Nass et al. (Nass et al., 1994) demonstrated that the human-computer relationship is fundamentally social and that a person's social response toward computers is automatic in social situations. It is inferred from their studies that person's interpersonal responses subconsciously expressed toward a robot (in other words, perceptual social illusion (Jacob & Jeannerod, 2005)) underlie the natural communication between the person and the robot. The condition to elicit interpersonal behavior must be related to a mechanism to support natural communication. The android science approach explores the boundary conditions to elicit subconscious interpersonal behavior toward an android from humans by investigating methods to make the android more humanlike.
Humanlike body motions are necessary to implement humanlike behavior in an android. There have been several studies on the generation of humanlike motion, including studies on a model to generate human motion trajectories based on a neurocomputational approach (Flash & Hogan, 1985; Uno et al., 1989; Kawato, 1992; Schaal & Sternad, 2001), a study on the control of a manipulator based on a model of motion trajectories of a person's arm (Kashima & Isurugi, 1998), and studies on a computer graphics (CG) animated characters, which have shown that noise in the motion makes the character's motion more humanlike (Perlin, 1995; Bodenheimer et al., 1999). These studies successfully generated a humanlike motion. However, a humanlike motion specific to communication situations has not been considered. The present study considers the human-like nature of a person's motion during interaction with other people.
A person generally does not produce exactly identical motion when he/she repeats a behavior with the same intention, as shown in Figure 1(a). In contrast, a robot is able to repeat exactly identical motion with a purpose. A person's motion is diverse in that the motion
varies according to noises, mental and physical states, the social situation, and so on, even if the person's intention does not change. We endow an android with motion variety in order to make the android behavior more humanlike. If a person consciously or subconsciously attributes a cause of motion variety in an android motion to such things as the android's mental states, physical states, and the social situations, the person has more humanlike impression toward the android.
We further consider the variety of human motion. We divide a person's motion into the following two components (an example is shown in Figure 1(b)):
A motion that satisfies his/her intention.
A motion change that is not relevant to the intention (a variation of the physical properties of the motion (i) such as its trajectory and velocity).
The motion variety described in the above means a variety in the motion change. Motion generation models involving a signal-dependent noise have been proposed in studies related to the variety of the motion change (Todorov & Jordan, 2002; Miyamoto et al., 2004). This noise-based variety cannot be controlled even if the subject consciously attempts to control or suppress this variety. In contrast, motion variety caused by such things as mental strain or hesitation can be consciously controlled. We assume that the motion variety in an intentional motion influences the human-like nature of the android behavior, even if an observed motion change caused by the variety is small.

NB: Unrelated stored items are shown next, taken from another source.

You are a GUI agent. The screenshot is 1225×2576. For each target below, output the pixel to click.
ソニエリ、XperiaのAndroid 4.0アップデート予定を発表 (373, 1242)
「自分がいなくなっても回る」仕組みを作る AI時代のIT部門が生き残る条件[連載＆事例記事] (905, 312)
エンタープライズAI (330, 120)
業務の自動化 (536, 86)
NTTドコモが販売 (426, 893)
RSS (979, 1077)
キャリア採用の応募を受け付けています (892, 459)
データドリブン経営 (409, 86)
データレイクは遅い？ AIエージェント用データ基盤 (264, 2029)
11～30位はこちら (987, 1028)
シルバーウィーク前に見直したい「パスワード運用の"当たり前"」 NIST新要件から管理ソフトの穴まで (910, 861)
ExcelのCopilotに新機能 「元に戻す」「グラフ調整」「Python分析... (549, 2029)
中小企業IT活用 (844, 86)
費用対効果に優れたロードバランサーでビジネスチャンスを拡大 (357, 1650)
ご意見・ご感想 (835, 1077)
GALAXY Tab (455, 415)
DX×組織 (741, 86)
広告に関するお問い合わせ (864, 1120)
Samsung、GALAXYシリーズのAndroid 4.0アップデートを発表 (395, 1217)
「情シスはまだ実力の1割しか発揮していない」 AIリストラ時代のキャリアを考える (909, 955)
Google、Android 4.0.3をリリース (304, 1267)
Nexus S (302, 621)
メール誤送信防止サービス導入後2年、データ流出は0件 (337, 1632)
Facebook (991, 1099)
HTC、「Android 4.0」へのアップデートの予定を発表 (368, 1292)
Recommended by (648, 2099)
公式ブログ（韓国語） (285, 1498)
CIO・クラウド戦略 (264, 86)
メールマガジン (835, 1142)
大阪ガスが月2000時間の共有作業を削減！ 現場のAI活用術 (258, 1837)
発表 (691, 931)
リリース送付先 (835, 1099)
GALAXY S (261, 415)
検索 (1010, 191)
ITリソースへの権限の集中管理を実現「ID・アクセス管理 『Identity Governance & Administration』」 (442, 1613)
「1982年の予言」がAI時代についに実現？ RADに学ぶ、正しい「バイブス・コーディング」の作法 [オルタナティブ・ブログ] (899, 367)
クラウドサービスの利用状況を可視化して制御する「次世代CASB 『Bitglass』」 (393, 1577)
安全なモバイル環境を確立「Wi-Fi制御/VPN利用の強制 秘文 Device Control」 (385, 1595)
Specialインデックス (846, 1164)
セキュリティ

The present chapter hypothesizes that the motion change that is not relevant to a subject's intention and can be consciously controlled influences the humanlike impression towards the subject. In particular, we focus on motion variety in an intentional motion caused by the social relationship between the subject and another person. The present chapter concretely
takes up the motion of a subject reaching out and touching another person. Even a simple reaching motion of a humanoid robot has not been studied with respect to how the change of its properties due to social situations affects the impression of an observer toward the robot. As an extreme case, the present chapter models the motion difference between two cases in which a subject touches another person or an inanimate object through observing the subject's behavior. We then examine how the presence of the motion variety in an android motion influences the impression toward the android. In a psychological experiment, as a third party, participants watch an android touches a person or an object and report their impressions.
2. A model of human motion variety based on differences in social situation
The present chapter hypothesizes that motion variety in an intentional motion independent of uncontrollable noise contributes to the human-like nature of the motion. In order to examine this hypothesis, we model the motion difference caused by the social relationship between two persons in the motion of one reaching out and touching the other. It is, however, difficult to control the social relationship between two persons in an experiment. As the extreme case, we consider the difference between a person-object relationship (Figure 2, top) and an interpersonal relationship (Figure 2, bottom). The person-object relationship is not social, but this chapter considers it as the least social relationship. We then construct a model of the difference in the subject's arm movements in these two cases.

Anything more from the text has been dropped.